Definition of Random Variable

A random variable is the object that lets probability theory talk about data numerically. It turns outcomes in a sample space into numbers, so that probabilities can be described with distributions, expectations, variances, and other statistical tools.

DefinitionRandom Variable

A random variable is a variable whose possible values are numerical outcomes of a random phenomenon. There are two main types of random variables: discrete and continuous.

Discrete Random Variables: These are random variables that can take on a countable number of values. For example, the number of heads in 10 coin flips is a discrete random variable.
Continuous Random Variables: These are random variables that can take on an infinite number of values within a given range. For example, the time it takes for a computer to solve a problem is a continuous random variable.

Formally, a random variable is a measurable function that maps outcomes of a random process to real numbers. This mapping allows us to assign probabilities to different outcomes and analyze them statistically using existing mathematical tools.

Let $\Omega$ be the sample space of a random process, and let $X: \Omega \to \mathbb{R}$ be a random variable. The function $X$ assigns a real number to each outcome in $\Omega$ . The probability distribution of a random variable describes how the probabilities are distributed over the possible values of the random variable.

Probability Functions

For discrete random variables, we use the Probability Mass Function (PMF): $p_X(x) = P(X = x)$

Properties:

$p_X(x) \geq 0$ for all $x$
$\sum_{x} p_X(x) = 1$

For continuous random variables, we use the Probability Density Function (PDF): $f_X(x) \text{ where } P(a \leq X \leq b) = \int_a^b f_X(x)dx$

Properties:

$f_X(x) \geq 0$ for all $x$
$\int_{-\infty}^{\infty} f_X(x)dx = 1$

Cumulative Distribution Function (CDF)

The CDF is defined for both discrete and continuous random variables: $F_X(x) = P(X \leq x)$

For discrete: $F_X(x) = \sum_{t \leq x} p_X(t)$

For continuous: $F_X(x) = \int_{-\infty}^{x} f_X(t)dt$

In summary, random variables are functions that map outcomes of random processes(sample space) to real numbers, allowing us to analyze and quantify the behavior of random phenomena.

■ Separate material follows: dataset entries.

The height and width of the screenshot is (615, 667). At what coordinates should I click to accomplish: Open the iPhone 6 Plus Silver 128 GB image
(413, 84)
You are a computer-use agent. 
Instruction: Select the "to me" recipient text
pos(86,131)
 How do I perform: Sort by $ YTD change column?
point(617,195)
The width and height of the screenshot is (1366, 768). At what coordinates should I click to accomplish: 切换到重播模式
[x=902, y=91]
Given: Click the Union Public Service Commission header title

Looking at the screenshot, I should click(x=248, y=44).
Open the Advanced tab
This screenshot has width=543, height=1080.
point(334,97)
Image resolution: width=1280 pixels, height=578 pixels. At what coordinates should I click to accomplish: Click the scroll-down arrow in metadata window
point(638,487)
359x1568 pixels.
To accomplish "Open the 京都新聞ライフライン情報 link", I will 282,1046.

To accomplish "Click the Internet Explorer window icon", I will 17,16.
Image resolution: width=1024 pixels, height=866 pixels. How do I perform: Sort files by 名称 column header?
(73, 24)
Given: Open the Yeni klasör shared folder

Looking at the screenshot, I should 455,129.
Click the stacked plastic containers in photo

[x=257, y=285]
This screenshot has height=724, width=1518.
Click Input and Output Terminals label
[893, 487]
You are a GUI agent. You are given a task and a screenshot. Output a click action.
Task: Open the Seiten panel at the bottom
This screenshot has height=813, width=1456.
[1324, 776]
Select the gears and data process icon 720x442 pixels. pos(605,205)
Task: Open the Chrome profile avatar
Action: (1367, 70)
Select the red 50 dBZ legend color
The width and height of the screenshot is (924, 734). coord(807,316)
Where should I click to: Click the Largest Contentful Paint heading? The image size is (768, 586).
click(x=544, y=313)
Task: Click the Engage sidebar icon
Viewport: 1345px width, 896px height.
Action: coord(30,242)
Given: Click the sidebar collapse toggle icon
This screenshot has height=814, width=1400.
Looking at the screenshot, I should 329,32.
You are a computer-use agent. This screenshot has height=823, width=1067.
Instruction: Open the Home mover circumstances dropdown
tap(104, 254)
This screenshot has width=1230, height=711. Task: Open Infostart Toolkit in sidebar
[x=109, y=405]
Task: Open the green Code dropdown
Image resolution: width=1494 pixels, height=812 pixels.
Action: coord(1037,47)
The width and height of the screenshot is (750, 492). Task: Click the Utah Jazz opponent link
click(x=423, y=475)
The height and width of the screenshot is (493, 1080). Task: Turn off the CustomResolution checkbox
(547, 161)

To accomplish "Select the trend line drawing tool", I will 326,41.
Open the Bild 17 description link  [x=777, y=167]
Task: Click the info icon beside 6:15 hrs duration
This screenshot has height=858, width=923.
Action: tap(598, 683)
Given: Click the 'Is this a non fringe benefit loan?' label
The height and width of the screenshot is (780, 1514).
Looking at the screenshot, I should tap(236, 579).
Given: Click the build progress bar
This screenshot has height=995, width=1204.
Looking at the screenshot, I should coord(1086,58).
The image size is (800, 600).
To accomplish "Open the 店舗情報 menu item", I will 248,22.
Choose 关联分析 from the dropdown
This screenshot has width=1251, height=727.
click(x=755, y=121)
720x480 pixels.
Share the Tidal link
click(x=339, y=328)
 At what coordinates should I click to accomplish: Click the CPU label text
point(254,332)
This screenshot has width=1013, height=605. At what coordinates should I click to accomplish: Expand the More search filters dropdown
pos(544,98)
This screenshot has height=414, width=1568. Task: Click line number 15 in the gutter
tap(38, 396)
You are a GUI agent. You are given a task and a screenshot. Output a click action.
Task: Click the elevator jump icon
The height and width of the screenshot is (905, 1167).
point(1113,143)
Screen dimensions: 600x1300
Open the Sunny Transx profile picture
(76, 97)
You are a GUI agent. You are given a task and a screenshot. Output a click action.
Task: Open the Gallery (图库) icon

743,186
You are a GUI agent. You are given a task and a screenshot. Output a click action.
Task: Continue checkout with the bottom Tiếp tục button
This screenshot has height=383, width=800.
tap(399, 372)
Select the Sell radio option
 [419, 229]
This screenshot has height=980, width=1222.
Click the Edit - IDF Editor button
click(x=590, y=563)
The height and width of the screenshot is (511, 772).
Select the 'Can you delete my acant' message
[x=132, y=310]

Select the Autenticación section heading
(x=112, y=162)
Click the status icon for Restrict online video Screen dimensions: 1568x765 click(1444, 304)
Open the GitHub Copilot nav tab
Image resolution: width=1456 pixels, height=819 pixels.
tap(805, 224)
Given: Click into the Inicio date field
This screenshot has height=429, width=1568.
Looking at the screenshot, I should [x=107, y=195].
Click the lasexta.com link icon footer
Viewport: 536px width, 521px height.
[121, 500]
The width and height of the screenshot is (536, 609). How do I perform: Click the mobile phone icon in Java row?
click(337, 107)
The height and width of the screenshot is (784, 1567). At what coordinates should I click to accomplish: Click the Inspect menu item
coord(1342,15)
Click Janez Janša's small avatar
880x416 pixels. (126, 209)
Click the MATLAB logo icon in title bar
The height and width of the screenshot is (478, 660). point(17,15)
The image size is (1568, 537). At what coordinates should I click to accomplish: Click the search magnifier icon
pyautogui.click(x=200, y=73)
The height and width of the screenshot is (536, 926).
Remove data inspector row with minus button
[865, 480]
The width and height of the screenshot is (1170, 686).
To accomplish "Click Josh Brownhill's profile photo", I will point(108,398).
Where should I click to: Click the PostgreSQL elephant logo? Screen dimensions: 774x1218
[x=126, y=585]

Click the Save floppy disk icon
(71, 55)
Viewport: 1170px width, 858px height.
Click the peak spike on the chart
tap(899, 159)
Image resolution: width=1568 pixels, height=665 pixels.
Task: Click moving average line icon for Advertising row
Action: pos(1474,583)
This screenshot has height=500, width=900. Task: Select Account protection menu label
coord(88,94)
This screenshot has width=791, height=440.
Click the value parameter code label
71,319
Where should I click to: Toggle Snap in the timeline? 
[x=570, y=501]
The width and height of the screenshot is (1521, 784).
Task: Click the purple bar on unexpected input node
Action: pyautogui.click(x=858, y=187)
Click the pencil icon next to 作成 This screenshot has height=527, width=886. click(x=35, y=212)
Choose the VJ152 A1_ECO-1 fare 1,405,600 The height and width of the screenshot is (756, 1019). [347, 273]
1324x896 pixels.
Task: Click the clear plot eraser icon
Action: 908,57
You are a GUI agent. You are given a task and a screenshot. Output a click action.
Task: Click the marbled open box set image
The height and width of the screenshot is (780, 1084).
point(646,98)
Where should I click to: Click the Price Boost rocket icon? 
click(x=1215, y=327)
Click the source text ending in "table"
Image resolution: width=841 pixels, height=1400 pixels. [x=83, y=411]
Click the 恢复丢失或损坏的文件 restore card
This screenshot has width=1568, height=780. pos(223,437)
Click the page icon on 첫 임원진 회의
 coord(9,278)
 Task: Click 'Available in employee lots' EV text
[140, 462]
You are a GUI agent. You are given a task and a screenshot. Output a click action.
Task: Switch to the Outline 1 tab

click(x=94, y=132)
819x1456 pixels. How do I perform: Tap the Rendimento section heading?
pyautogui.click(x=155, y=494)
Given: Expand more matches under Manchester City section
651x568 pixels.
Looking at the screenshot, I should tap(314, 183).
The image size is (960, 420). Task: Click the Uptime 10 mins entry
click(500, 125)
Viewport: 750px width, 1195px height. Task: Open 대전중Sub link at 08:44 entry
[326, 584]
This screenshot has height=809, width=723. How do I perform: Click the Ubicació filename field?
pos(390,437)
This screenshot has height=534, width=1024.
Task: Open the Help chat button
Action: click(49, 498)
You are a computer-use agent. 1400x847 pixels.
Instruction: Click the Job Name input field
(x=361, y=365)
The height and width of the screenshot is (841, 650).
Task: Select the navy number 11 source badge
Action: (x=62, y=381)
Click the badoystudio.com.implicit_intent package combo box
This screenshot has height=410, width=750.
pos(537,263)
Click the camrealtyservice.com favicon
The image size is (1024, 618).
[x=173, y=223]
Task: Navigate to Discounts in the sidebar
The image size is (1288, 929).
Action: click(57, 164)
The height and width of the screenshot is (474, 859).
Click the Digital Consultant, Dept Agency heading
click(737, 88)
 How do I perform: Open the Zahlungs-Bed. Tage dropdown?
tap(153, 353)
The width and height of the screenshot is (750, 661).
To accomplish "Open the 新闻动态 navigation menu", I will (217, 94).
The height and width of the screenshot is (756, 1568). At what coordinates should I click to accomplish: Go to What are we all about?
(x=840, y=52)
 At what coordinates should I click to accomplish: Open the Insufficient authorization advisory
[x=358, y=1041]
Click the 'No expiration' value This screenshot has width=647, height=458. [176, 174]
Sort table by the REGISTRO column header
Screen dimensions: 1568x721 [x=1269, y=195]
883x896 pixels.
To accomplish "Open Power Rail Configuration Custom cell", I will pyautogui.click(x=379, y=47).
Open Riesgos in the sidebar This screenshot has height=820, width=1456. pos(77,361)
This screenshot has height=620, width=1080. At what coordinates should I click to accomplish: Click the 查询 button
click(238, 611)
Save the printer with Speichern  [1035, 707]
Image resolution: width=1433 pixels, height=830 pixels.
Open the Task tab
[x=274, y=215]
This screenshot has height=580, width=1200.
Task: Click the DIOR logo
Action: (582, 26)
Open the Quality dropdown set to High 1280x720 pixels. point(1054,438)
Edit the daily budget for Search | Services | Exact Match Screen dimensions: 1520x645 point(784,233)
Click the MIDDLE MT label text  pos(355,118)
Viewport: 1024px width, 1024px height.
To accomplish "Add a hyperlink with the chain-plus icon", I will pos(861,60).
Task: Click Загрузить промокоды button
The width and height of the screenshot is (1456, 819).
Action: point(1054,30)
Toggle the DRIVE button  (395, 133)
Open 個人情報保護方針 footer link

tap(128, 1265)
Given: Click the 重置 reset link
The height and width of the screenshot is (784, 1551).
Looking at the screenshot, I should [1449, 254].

A more rigorous definition is possible by introducing measurement and probability space, you may access here optionally: Random Variable - stackexchange.

For more details on expectation and variance calculations, see Expectation and Variance.

Some Examples

Below are some examples of random variables in different contexts: discrete, continuous, and mixed.

Discrete Random Variable

ExampleRolling a Die

Consider a simple example of rolling a fair six-sided die. The sample space $\Omega$ consists of the outcomes $\{1, 2, 3, 4, 5, 6\}$ . We can define a random variable $X$ that maps each outcome to its value. For example, if we roll a die and get a 3, then $X(\omega) = 3$ . The probability distribution of this random variable is uniform, meaning each outcome has an equal probability of $\frac{1}{6}$ .

PMF: $p_X(x) = \frac{1}{6}$ for $x \in \{1, 2, 3, 4, 5, 6\}$

For detailed calculations of expected value and variance, see Expectation and Variance.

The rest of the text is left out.